Na verdade, não importa como começou a amizade, conta mesmo é que ela perdure e, se ao cabo de mais de quarenta anos, a recordação dela te trouxer um riso no rosto, essa é uma amizade eterna.
Quando conheci o Valdeci do lar 13, sequer eu ainda era interno do
Educandário Dom Duarte
, foi num passeio dos internos da Casa da Infância do Menino Jesus, ato que se dava para que os meninos se ambientassem na sua próxima morada, eu, o Dooley e o João Augusto conferíamos o gramado do campão, era ainda hora de jogo e ele era o goleiro, óbvio que ele não gostou.
Diante da indignação dele, rodeei o gol e disse a frase profética.
_Quando vir morar aqui, vou estufar essa sua rede.
Fui morar no lar 14, fiz amizade com todos os guris do 13, menos com o Valdeci, olhamo-nos e viramos a cara.
Em hora de recreio, brincando no lago, uns guris não ouviram o sirene e o irmão Lacídes entregou dois para o irmão Simão.

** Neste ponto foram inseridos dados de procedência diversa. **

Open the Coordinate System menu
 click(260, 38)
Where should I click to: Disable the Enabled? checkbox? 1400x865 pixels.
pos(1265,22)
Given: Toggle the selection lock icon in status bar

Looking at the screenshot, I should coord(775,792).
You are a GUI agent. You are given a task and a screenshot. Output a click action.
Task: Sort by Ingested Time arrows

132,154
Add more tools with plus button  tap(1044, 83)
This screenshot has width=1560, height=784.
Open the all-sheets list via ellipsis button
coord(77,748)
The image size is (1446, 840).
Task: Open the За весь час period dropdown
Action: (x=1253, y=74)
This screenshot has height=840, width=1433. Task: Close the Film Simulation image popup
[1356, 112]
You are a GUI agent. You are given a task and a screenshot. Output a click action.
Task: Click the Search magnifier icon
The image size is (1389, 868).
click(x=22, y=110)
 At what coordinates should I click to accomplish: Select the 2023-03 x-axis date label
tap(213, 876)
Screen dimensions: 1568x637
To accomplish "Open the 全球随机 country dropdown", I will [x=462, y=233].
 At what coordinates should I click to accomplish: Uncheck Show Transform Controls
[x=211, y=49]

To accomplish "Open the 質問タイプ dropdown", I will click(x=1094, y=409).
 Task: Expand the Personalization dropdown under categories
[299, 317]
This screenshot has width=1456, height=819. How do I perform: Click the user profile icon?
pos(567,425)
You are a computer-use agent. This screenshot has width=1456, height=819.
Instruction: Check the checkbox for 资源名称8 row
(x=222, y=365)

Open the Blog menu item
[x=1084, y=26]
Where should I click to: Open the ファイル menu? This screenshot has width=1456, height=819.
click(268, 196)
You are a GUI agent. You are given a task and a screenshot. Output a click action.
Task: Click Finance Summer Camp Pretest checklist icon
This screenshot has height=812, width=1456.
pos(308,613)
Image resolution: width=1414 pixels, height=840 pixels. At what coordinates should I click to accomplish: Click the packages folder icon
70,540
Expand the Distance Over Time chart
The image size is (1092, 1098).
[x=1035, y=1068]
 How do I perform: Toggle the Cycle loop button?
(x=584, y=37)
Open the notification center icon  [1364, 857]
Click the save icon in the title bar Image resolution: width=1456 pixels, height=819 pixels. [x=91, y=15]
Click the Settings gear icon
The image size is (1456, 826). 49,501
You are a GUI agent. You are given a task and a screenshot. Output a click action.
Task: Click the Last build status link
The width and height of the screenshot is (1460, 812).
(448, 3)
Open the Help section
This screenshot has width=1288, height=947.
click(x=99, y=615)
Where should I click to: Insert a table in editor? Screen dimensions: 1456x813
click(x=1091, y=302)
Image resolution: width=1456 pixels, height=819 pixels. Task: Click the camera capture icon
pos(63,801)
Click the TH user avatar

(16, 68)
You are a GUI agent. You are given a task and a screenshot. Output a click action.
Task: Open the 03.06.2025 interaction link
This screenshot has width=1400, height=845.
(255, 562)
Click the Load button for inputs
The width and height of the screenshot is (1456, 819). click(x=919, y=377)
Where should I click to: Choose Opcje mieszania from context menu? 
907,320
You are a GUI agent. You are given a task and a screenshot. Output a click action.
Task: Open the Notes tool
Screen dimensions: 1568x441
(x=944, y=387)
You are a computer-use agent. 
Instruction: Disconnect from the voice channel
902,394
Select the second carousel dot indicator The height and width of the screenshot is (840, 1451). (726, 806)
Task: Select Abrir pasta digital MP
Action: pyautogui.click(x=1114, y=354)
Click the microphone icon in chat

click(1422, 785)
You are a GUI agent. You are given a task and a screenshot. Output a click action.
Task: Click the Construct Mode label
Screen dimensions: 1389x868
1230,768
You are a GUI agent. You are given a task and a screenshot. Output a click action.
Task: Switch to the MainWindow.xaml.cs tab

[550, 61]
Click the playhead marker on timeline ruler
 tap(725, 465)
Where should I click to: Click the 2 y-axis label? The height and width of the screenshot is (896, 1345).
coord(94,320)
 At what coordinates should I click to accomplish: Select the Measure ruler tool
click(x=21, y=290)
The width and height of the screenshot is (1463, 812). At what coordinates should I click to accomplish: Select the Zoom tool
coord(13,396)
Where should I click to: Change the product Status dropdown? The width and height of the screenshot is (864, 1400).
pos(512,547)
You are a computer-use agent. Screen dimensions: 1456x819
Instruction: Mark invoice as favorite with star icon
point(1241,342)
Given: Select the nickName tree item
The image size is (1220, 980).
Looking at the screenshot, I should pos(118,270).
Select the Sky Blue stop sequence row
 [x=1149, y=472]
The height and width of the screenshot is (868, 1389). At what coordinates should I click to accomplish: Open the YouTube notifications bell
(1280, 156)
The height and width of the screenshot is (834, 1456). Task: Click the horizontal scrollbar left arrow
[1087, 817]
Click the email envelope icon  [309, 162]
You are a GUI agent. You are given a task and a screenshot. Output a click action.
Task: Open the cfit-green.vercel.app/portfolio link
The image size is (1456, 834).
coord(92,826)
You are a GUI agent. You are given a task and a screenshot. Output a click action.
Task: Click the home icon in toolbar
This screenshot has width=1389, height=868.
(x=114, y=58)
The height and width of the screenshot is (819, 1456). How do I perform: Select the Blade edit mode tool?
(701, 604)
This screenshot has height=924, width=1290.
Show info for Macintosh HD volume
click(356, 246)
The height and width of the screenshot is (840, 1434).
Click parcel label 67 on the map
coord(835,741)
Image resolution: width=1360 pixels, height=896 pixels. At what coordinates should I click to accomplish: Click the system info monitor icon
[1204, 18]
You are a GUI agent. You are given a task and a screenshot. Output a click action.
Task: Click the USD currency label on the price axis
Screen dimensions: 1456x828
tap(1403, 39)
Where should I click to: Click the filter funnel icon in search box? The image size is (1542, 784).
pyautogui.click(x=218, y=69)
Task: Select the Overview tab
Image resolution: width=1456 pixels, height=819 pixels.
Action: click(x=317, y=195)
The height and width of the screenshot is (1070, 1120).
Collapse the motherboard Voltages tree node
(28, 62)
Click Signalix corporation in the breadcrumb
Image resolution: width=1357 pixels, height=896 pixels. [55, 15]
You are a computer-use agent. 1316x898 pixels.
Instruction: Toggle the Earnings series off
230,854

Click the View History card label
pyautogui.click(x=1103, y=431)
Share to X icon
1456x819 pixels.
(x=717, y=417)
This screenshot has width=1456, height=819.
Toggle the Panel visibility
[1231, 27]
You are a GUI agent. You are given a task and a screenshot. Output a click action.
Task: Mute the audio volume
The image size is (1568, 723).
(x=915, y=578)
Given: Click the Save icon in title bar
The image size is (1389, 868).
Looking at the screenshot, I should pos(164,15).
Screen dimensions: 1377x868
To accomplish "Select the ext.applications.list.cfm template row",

Um do lado do outro, olhando cada qual para a parede, feito dois inimigos, até a meia noite, no fim do castigo, seguimos em silêncio até o teatro, onde a subida da jaqueira e a escadinha do 13 nos separava.
Dia e mais dias, cumpri a promessa e estufei a rede do 13, no campeonato interno, no final do jogo não nos cumprimentamos.
Dois dias depois estávamos de castigo de novo, quatro horas olhando para a parede e sem olhar pro lado, um silêncio velado, temperado de ódio.
Depois do jardim circular do teatro, onde cresce uma palmeira ao centro e os buchinhos a cercam, ensaiei uma despedida:
_Tchau.
Isso saiu entre os dentes, quase não se podia ouvir.
O tchau que ele disse foi mais baixo ainda, quase forçado.
Dias depois nos encontramos na mesma situação, não aguentei:
_Caramba moleque, a toda hora você está de castigo???
_Olha quem está falando...
E rimos a valer, entramos a conversar e esquecemos que se tratava de um castigo.
O alemão meteu a cara pela janela da sala dele e sorriu irônico:
_Que bom que agora são amigos, o castigo foi aumentado em mais duas horas.